O Velorum (O Vel / HD 84461) is a star in the constellation of Vela, one of the parts into which the constellation Argo Navis was divided.
It has an apparent magnitude +5.55 and the "O" refers to its Bayer designation.
It is located 343 light-years from the Solar System, with a error of 2.3%.

== Characteristics ==
O Velorum is classified as a white subgiant of spectral type A0IV, although a recent study indicates that it has not yet left the main sequence and that it still has 31% of its way through that stage.

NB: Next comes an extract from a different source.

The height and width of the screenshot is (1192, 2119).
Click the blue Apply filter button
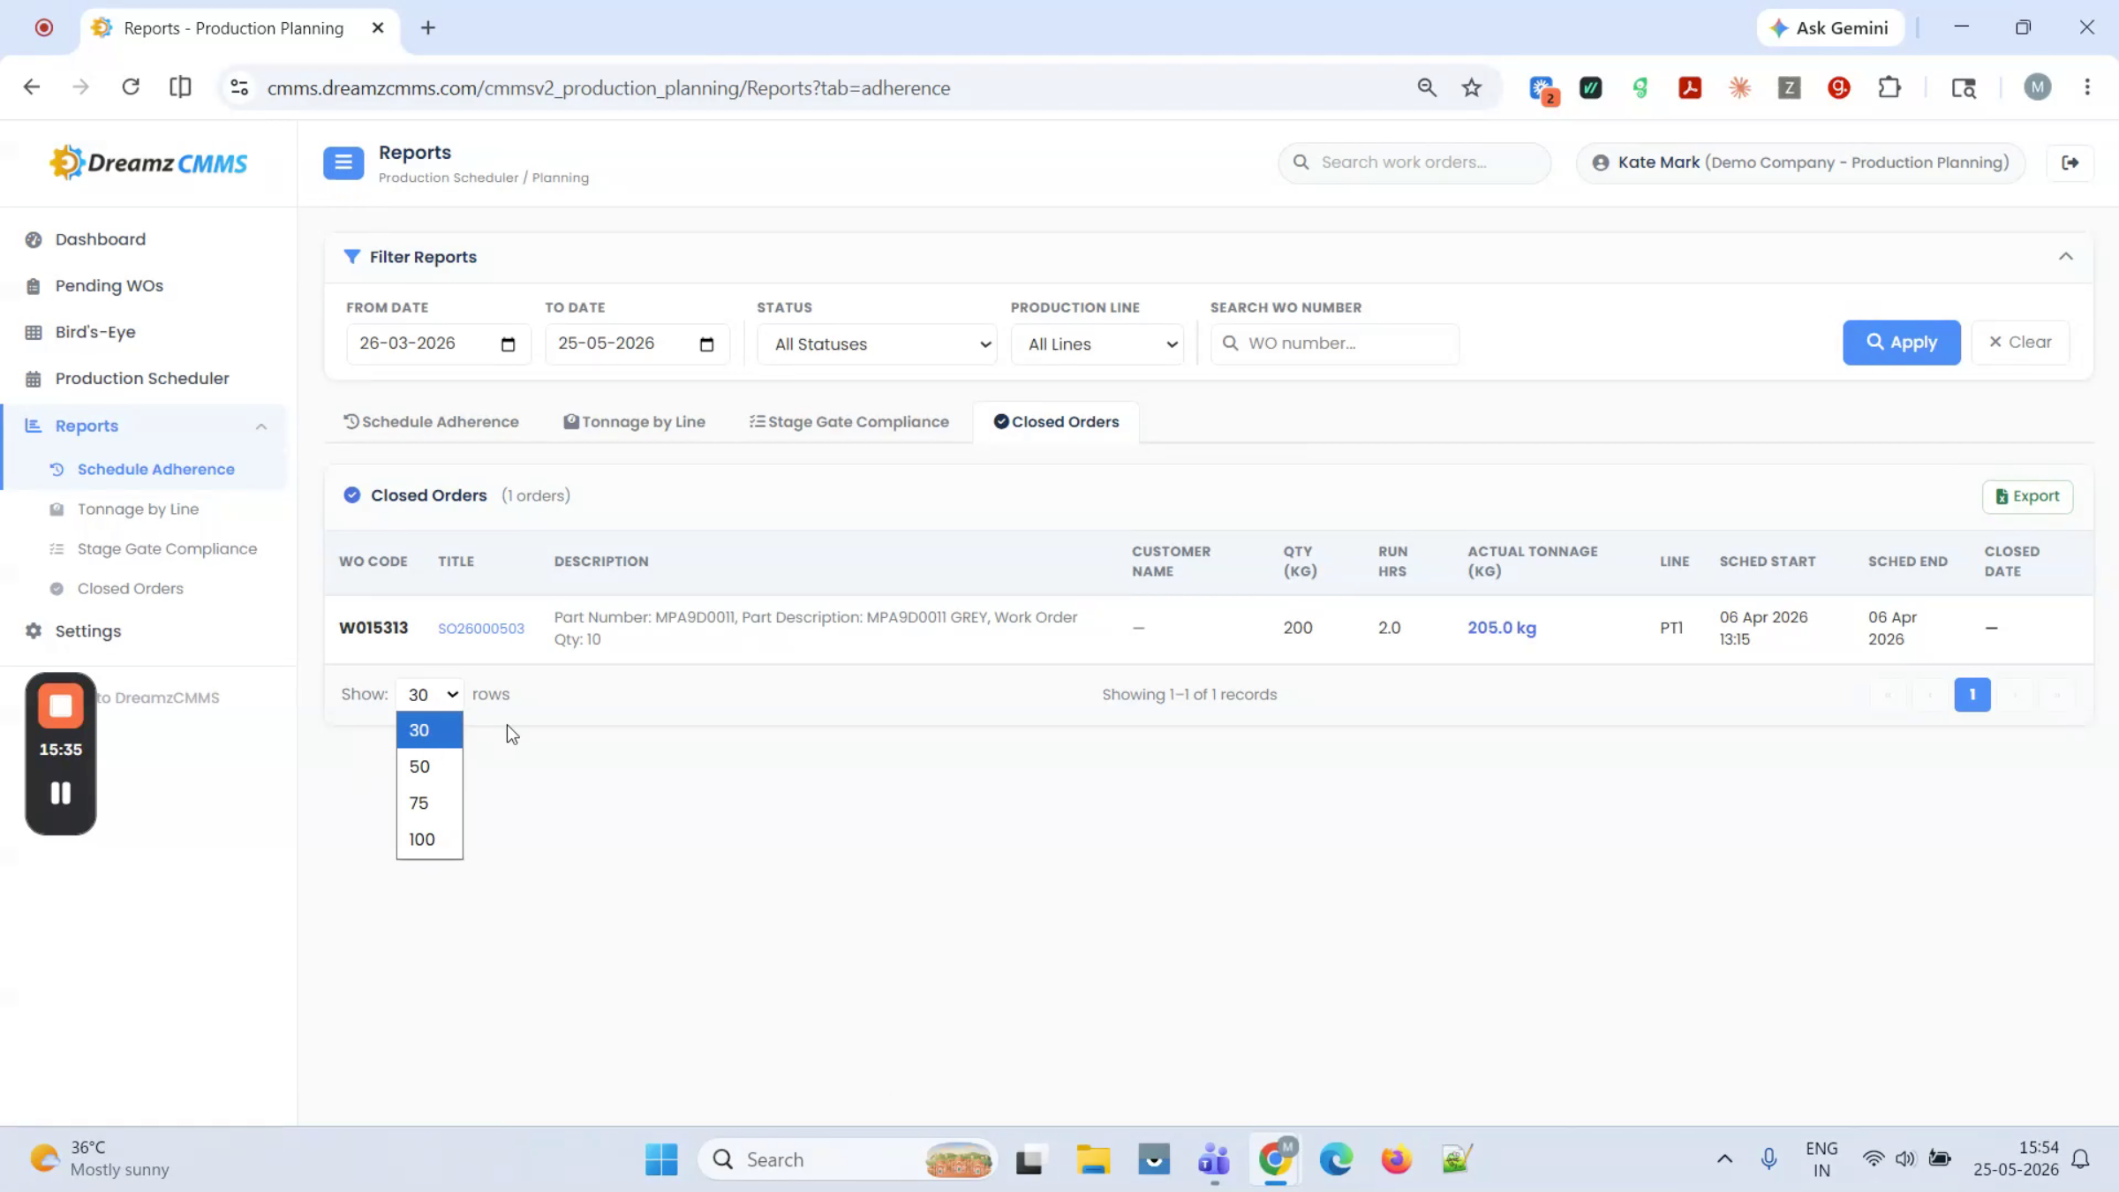1901,343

Given its classification as a subgiant, it would be a star similar to Alhena (γ Geminorum), but its luminosity —77 times greater than that of the Sun— is more comparable to that of an A0 main sequence star such as Phecda (γ Ursae Majoris), Sadachbia (γ Aquarii) or ε Herculis.

O Velorum has an effective temperature of 10,023 kelvins (10,350 according to another source) of 10,350 K. and a mass of 2.70 ± 0.03 solar masses.
Its radius is estimated to be 2.7 times larger than the Sun's radius and it spins on its axis with a rotation speed of at least 40 km/s.